After a capture or playback session starts, the engine owns wired SpeechToTextBlock instances and disposes them when the session stops. Create a new block for the next session.
Use cases¶
- Live captioning — real-time subtitles for a live stream, webinar, or accessibility overlay.
- Meeting and call transcription — transcribe a microphone feed alongside
VideoCaptureCoreXcapture. - Media indexing and search — batch-transcribe recorded video/audio files to make their content searchable.
- Subtitle authoring — generate
.srt/.vttside-car files from source video without a third-party transcription service. - Translation captions — set
Task = SpeechToTextTask.Translateto caption non-English speech in English.
Troubleshooting¶
| Symptom | Likely cause | Fix |
|---|---|---|
| No segments are ever recognized | WhisperModelPath invalid, or the audio chain isn't built | Confirm the GGML model file exists at that path; for capture/playback, confirm the audio chain is active (see Audio_OutputBlock below). |
| Whisper "hallucinates" text during silence | EnableVad is false | Enable VAD (EnableVad = true, the default) so Whisper only runs on detected speech, not fixed windows that may be silent. |
| Transcription lags behind live audio | Whisper is slower than real time on the current hardware/model size | Choose a smaller WhisperModelSize/model file, or use Provider = CUDA on a machine with an NVIDIA GPU. |
| Segments are cut off mid-sentence | SileroVadSettings.MaxSpeechMs force-cuts a long continuous utterance | This is a deliberate bound (default 15 s) so one in-flight transcription can't grow unbounded; raise MaxSpeechMs if your scenario needs longer uninterrupted segments and can tolerate the larger bound. |
No audio reaches the block on VideoCaptureCoreX/MediaPlayerCoreX | Audio chain not built (missing Audio_Source/Audio_Play) | See VideoCaptureCoreX live microphone transcription and MediaPlayerCoreX file transcription above. |
.srt/.vtt file is empty | Segments never finalized, or wrong path | Confirm OutputSrtPath/OutputVttPath point to a writable path and that speech was actually detected; only final segments are written. |
Frequently Asked Questions¶
Does SpeechToTextBlock require an internet connection?¶
No — transcription runs fully on-device through Whisper.net/GGML; the model files are downloaded once by your application (or bundled), not called per-request over the network.

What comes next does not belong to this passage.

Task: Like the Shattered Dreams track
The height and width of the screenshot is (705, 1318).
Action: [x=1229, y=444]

Which languages does it support?¶
Whisper is multilingual — set Language to an ISO 639-1 code, or leave it "auto" to let Whisper detect the spoken language automatically.

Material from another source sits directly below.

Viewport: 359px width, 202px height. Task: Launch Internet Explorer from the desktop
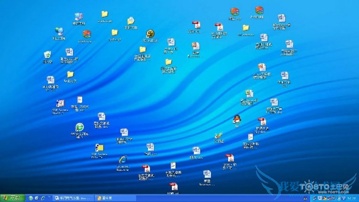click(x=124, y=159)
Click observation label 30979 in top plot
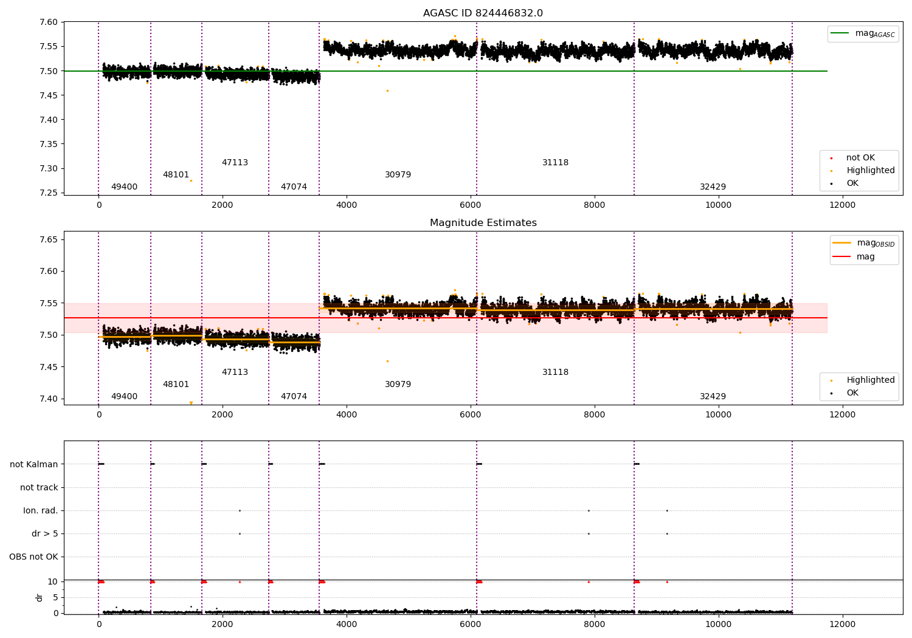 (x=398, y=175)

Can I translate speech to English captions instead of transcribing the source language?¶
Yes — set SpeechToTextSettings.Task = SpeechToTextTask.Translate.

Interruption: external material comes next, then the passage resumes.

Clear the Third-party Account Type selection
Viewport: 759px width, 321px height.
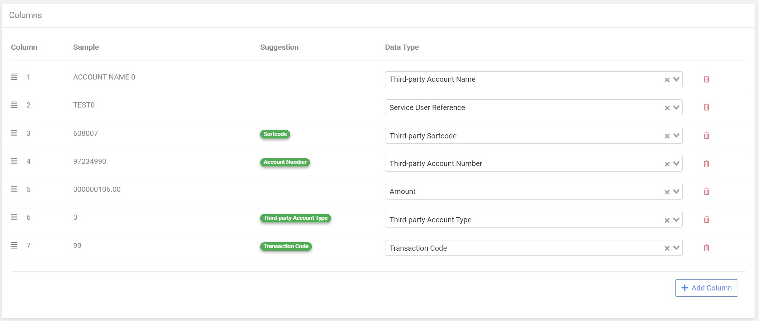pos(667,220)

How do I get live on-screen subtitles instead of just an event?¶
Wire SubtitleRenderer.OnSpeechRecognized as the block's event handler against an OverlayManagerBlock — see SubtitleRenderer — on-screen captions. If you only need SRT/VTT files, set OutputSrtPath/OutputVttPath instead.
Which Whisper model size should I use?¶
Start with Base (the default) for real-time CPU transcription. Move to Small/Medium/LargeV3 (or their quantized variants) for higher accuracy if you have a GPU or can tolerate slower-than-real-time processing; see the Whisper model sizes table for the full trade-off.
Demos¶
- Live Subtitles Demo — WPF Media Blocks pipeline demo.
- Live Subtitles MB — the same Media Blocks demo for MAUI.
- Live Subtitles — headless console demo (downloads models on first run).
Dedicated VideoCaptureCoreX/MediaPlayerCoreX live-subtitles demos (Capture Live Subtitles X, Capture Live Subtitles X WPF, Player Live Subtitles X, Player Live Subtitles X WPF) are in the SDK's demo set and will be linked here once published to the public samples repository.